◆ Teks Latihan ◆
= = = = = = =

• Kamis, 31 Juli 2025

Industri Tapioka Lampung Terancam Mati, PPTTI Desak Penghentikan Impor dan Penetapan Harga Nasional

Rabu, 30 Juli 2025 - 13.36 WIB
742

Ketua I/Direktur Eksekutif PPTTI, Haru Nurdi. Foto: Ist

Kupastuntas.co, Metro - Perhimpunan Pengusaha Tepung Tapioka Indonesia (PPTTI) mendesak pemerintah pusat segera mengambil langkah konkret untuk menyelamatkan industri tapioka nasional yang dinilai tengah mengalami tekanan berat, khususnya di Provinsi Lampung sebagai salah satu sentra produksi utama singkong dan tepung tapioka.

Desakan tersebut disampaikan Ketua Umum PPTTI, Welly Soegiono, melalui Ketua I yang juga menjabat sebagai Direktur Eksekutif, Haru Nurdi saat dikonfirmasi Kupastuntas.co melalui sambungan telepon, Rabu (30/7/2025).

Menurutnya, terdapat sejumlah persoalan yang mengancam kelangsungan usaha di sektor ini, antara lain masuknya produk impor, ketidakseimbangan harga, serta perbedaan pandangan antara petani dan pelaku industri terkait kualitas bahan baku.

= = = = = = =

◆ Data yang Diberikan ◆
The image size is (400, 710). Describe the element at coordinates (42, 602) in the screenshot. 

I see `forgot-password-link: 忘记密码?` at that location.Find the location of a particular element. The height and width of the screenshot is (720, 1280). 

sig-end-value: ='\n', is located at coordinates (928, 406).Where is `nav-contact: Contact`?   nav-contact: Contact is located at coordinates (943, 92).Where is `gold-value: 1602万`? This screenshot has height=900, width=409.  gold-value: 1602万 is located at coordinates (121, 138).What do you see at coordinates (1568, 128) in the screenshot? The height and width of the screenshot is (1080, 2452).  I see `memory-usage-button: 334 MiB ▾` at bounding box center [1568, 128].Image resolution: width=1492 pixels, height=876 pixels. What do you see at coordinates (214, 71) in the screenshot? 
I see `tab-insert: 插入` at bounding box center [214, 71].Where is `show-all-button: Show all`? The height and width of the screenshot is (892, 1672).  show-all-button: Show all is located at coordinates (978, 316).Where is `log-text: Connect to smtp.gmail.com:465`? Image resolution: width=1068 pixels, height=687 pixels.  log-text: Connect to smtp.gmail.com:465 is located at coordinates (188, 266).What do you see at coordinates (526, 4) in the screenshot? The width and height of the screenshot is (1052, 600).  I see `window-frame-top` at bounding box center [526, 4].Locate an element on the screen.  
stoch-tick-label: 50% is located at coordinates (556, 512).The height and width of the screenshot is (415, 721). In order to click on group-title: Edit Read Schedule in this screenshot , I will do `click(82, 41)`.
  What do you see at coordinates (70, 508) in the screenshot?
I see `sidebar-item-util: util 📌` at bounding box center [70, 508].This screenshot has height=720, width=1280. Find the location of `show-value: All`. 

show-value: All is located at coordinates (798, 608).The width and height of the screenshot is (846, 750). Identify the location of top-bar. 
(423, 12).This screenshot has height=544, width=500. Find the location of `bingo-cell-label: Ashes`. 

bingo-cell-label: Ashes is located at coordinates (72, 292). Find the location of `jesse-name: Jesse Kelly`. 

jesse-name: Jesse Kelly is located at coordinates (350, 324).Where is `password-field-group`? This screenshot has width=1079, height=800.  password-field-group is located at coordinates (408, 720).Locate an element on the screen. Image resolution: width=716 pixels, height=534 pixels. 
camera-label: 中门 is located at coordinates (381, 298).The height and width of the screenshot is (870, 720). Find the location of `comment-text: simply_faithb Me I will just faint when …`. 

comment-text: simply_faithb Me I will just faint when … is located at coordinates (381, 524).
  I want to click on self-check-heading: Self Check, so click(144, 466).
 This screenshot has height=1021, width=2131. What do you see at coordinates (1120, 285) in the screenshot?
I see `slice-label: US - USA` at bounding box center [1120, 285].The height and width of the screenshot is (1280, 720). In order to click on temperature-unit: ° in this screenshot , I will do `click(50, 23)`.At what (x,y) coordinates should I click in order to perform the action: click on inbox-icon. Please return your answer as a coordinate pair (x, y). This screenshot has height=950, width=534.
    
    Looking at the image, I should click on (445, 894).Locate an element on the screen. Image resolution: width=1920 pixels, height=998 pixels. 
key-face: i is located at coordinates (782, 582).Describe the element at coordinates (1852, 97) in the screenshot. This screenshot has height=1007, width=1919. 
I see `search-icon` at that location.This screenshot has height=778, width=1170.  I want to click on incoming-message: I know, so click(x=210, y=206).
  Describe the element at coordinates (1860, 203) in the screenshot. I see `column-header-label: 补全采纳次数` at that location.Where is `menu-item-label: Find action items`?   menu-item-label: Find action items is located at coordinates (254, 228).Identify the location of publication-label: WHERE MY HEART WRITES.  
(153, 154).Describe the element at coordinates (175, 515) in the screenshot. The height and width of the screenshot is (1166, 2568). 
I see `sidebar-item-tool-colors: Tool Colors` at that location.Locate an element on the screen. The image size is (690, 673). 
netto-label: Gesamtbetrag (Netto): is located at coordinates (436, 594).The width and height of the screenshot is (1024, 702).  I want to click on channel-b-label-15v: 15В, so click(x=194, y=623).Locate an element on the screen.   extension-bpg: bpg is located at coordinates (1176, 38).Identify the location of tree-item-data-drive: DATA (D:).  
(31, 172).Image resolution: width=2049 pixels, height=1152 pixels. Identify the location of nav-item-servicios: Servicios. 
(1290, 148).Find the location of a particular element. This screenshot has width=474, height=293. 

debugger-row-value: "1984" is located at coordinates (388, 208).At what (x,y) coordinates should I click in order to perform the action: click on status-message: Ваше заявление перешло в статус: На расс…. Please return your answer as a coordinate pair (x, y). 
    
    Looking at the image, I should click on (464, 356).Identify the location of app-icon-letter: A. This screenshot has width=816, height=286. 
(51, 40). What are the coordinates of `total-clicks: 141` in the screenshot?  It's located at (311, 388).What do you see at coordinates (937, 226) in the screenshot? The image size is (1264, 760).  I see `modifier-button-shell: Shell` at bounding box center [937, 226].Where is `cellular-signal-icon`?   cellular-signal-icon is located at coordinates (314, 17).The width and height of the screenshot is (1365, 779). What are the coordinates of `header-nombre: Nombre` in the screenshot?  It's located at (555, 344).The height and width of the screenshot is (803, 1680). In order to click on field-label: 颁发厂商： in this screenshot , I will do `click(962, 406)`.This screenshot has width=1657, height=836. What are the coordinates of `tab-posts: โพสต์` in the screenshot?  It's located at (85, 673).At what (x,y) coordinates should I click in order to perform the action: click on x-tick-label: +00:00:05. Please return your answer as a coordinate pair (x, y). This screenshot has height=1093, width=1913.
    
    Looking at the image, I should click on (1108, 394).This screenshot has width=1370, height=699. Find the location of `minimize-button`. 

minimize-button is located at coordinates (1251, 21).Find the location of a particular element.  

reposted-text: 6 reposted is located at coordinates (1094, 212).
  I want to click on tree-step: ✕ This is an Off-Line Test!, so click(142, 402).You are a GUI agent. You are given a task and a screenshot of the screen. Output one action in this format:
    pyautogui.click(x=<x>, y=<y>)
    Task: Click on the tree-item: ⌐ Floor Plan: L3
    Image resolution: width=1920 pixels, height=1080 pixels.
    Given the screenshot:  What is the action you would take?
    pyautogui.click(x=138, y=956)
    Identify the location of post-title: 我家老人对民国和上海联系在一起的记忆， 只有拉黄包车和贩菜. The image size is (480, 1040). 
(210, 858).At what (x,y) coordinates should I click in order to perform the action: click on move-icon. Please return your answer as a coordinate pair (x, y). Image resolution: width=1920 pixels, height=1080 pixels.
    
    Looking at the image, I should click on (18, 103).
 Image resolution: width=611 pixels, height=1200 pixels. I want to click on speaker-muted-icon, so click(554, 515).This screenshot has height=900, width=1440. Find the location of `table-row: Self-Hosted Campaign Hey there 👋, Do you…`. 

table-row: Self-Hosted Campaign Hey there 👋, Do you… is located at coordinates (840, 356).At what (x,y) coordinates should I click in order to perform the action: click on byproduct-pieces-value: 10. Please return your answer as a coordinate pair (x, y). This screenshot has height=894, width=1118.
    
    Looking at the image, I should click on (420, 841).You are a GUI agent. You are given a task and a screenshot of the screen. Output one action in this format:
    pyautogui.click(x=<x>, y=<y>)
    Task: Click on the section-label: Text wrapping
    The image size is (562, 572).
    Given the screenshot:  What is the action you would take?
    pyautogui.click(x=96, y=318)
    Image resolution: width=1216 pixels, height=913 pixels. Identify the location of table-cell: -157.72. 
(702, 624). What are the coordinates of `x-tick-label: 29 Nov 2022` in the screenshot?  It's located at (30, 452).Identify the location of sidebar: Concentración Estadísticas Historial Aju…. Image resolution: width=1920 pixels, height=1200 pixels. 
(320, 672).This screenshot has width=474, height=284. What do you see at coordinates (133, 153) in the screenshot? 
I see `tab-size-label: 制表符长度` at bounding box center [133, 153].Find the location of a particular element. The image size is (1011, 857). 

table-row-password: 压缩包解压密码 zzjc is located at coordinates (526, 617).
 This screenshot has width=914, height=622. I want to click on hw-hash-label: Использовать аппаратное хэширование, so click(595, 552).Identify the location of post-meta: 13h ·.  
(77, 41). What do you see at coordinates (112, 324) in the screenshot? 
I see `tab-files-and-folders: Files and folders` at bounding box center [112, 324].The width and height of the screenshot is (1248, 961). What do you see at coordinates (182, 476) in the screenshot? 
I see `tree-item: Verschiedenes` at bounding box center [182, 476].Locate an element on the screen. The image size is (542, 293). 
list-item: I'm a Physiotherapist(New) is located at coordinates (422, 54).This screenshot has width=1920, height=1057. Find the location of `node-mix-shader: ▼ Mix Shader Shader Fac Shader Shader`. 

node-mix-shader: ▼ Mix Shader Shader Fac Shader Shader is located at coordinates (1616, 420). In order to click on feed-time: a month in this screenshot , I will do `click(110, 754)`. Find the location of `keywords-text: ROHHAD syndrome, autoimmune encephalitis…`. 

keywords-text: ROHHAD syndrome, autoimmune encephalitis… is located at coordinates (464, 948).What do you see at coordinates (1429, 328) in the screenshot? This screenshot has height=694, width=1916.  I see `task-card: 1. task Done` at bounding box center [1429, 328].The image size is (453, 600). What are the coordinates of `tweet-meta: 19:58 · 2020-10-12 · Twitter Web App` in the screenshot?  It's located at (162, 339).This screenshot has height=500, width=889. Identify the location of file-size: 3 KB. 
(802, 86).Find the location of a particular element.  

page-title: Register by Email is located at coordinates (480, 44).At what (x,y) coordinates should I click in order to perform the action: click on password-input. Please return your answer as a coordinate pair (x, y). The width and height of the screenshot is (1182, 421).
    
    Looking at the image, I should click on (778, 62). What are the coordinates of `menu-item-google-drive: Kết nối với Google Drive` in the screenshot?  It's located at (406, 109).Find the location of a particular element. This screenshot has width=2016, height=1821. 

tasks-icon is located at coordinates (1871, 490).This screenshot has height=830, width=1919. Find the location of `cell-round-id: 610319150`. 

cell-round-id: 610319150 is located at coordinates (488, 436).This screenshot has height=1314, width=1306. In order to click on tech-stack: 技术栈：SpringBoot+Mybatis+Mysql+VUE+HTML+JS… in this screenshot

= = = = = = =

◆ Rumusan Tugas ◆
Dalam teks tentang industri tapioka Lampung, siapa yang disebut sebagai Ketua Umum PPTTI? Jawablah hanya dengan berpegang pada teks latihan.

◆ Hasil Latihan ◆
Welly Soegiono.